Their preference was for modernism. By the 1980s taste had changed and modernism in turn had fallen out of favour. Indeed, when local citizens were given the opportunity to vote on rival plans for Richmond Riverside, west of London, Quinlan Terry’s classical design (1988) was three times more popular than the modernist alternative.

Architectural terminology
If we are to understand buildings and communicate our understanding to others we need to be able to identify particular details and give them their correct name. Learning architectural terminology is like learning a new language and unfortunately there are no short cuts. In this book we introduce terms as we need them and brief definitions are given in the glossary, which is not intended to be comprehensive. There are a number of architectural dictionaries, including illustrated ones that are particularly useful for acquiring the vocabulary necessary to discuss buildings in detail.

Tavistock Square, London, c.1780
Tavistock Square, London, c.1780

Architectural terminology concerns the way in which architects and architectural critics discuss architecture in books. When we hear people discussing buildings that have ‘movement’, that have ‘masculine’ or ‘feminine’ characteristics, buildings that are ‘sick’ and buildings that ‘speak’, we may wonder if we do indeed speak the same language. Buildings that have movement may mean that they are suffering from subsidence, or are crumbling away, but when architects and architectural writers talk about a building having movement, they could mean something quite different. If we compare a Georgian exterior with a baroque one we see that the former has a façade that, although not flat, nevertheless presents an almost straight line to the street. The doors and windows are set back a little from the wall plane and the pilasters project slightly. Although the central three bays are emphasised by the four columns* which project forward more boldly, we read this long symmetrical façade as a single plane modulated by the regular vertical rhythms of the shallow openings and projecting central block with its giant orders. The rhythms or the regular spacing of openings and other features remind us of beats in music – the closer the spacing the faster the beats. In this terrace the rhythm appears perhaps as a brisk walk. It is in this way we may speak of movement in architecture. By comparison the baroque church appears as a dynamic threedimensional sculpture. The entrance façade almost ‘swings’. Two tiers of giant orders mark the three bays. At ground level a central convex curve is framed by concave curves that are reflected, but not exactly repeated, above.
Francesco Borromini)
S. Carlo alle Quattro Fontane, Rome, 1665–7 (Francesco Borromini)

Here regularity is replaced by variety and elaborate carved stonework that casts dark shadows. There are deeply carved entablatures, sculpture, a balustrade, and a variety of openings set within aedicules. These varied forms and undulations give the whole façade movement. Inside, the walls undulate around the worship space, rising to an oval-shaped dome with lantern above, which we can just see on the exterior behind the parapet.

Meaning and metaphor
We experience buildings in terms of their form, their structure, their aesthetics and our use of them. This constitutes the reality of our physical experience, but buildings exist not only in reality but also metaphorically. They express meaning and give certain messages, just as the way we dress or furnish our homes gives messages about us.
(Adolf Loos)
Chicago Tribune Tower, competition entry, 1922 (Adolf Loos)

============

▶ **Brief**
In the architecture excerpt above, how did Quinlan Terry's classical design for Richmond Riverside compare in popularity with the modernist alternative when local citizens voted?

▶ **Data rows**
============

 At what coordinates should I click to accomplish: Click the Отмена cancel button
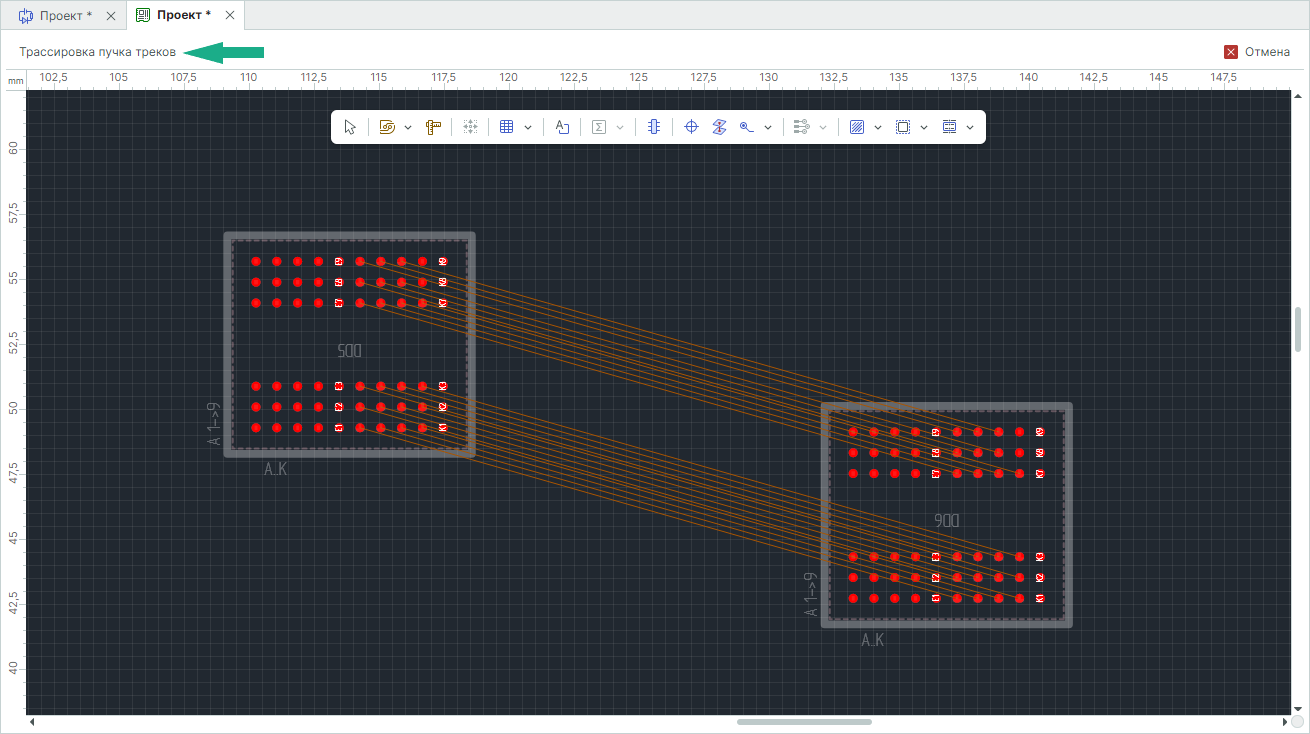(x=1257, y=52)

============

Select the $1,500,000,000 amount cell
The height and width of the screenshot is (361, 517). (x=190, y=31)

============

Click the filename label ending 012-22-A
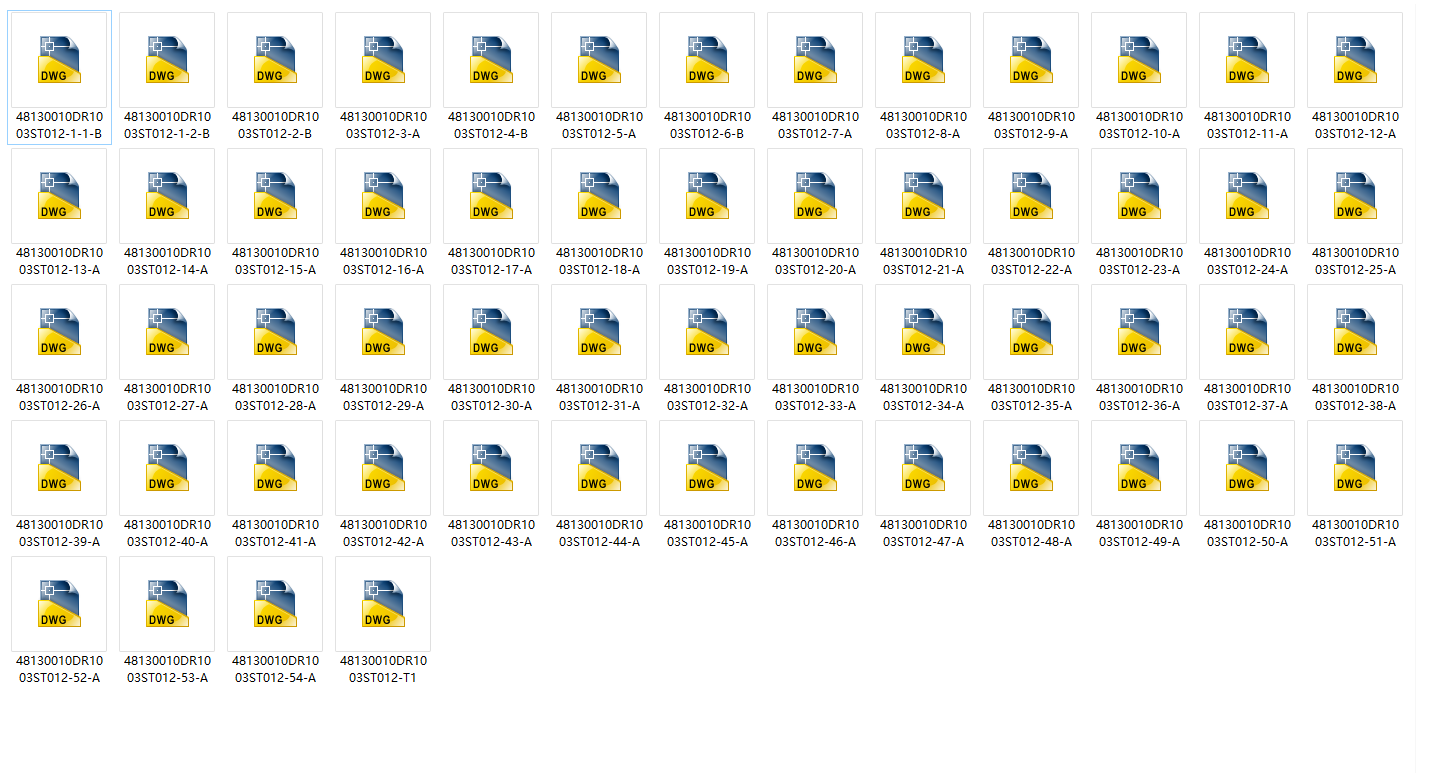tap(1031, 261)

============

▶ **Complete output**
Quinlan Terry's classical design was three times more popular than the modernist alternative.